David had Severe Combined Immunodeficiency (SCID)—a specific type of Primary Immune Deficiency disease—and struggled for the chance to live a normal childhood while being cut off from the outside world.
For me, the memory that stands out most is of David exploring his world and interacting with his family courtesy of a special suit designed for him by NASA.
At the time, the only treatment for SCID was complete isolation and a bone marrow transplant. For many of us, the thought that such a rare, one-in-a-million disease could one day strike our children was a potent fear. But times have changed. Today, even kids diagnosed with the most severe forms of Primary Immune Deficiency disease have treatment options that weren’t available 30 years ago…and some of those treatments were made possible by studies carried out on David’s blood cells.

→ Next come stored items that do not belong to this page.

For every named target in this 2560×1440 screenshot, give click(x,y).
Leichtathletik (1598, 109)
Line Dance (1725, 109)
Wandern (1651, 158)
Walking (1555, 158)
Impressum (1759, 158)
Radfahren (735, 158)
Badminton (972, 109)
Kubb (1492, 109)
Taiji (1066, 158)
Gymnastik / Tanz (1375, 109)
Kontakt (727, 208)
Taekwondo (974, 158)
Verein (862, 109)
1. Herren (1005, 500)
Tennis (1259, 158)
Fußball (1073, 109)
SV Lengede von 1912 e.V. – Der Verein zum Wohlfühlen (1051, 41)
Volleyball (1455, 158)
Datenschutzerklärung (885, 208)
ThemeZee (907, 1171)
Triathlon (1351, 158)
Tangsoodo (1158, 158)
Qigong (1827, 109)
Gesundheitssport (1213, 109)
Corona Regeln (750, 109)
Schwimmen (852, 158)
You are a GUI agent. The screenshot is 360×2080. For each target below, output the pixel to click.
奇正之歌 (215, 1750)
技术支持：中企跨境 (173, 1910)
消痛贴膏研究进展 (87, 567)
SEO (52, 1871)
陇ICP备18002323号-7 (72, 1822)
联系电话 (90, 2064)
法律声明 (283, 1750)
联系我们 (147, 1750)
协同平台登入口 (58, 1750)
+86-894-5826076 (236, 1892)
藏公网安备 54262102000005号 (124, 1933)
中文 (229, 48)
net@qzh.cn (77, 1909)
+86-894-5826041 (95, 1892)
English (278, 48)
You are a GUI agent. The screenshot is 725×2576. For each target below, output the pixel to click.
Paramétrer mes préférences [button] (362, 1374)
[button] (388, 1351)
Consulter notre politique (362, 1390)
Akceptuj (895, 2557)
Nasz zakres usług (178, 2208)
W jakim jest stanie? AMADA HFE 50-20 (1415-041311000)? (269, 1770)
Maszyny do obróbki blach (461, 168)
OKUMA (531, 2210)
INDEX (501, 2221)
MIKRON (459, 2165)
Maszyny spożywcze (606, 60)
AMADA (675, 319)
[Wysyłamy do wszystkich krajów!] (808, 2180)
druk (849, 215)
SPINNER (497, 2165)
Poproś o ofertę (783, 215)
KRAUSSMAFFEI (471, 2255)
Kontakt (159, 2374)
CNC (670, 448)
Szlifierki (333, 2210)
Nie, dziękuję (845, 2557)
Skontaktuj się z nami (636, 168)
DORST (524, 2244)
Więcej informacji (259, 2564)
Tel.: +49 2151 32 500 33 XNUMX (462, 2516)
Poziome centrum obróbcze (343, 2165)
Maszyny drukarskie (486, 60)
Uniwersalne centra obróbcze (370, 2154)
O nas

Take Aidan Walsh. CLS Behring tells the story of Aidan who was diagnosed with SCID when he was five years old. Growing up, Aidan was in and out of hospitals, and struggled with everything from pneumonia to chronic gastrointestinal problems, chronic infections, and autoimmune diseases. He did get a successful bone marrow transplant when he was six—with one of his younger brothers as the donor.
Aidan also gets an infused immunoglobulin therapy that provides a boost to his weakened immune system, which in turn, helps him go to school and participate in activities like golf, baseball, and hockey. Most importantly, Aidan is able to spend time in close contact with family and friends without fear of infection, something which would have been unthinkable when he was a little boy.
Now 14, Aidan continues to self-infuse regularly and just enjoys being a normal teenager. He’s thankful to everyone who donates plasma, which is used to create immunotherapies like the one he takes. And he’s thankful to companies like CSL Behring—which runs one of the largest plasma collection networks in the world—that research and manufacture the therapies that Primary Immune Deficiency patients rely on. He encourages anyone thinking of donating plasma to do it, because they can literally save lives.
While memories of the “Bubble Boy” may always haunt earlier generations, he left a legacy that is now benefitting Aidan and his generation. Thanks to that legacy, Aidan can grow up in a world where SCID is not a death sentence; it’s just another part of normal life.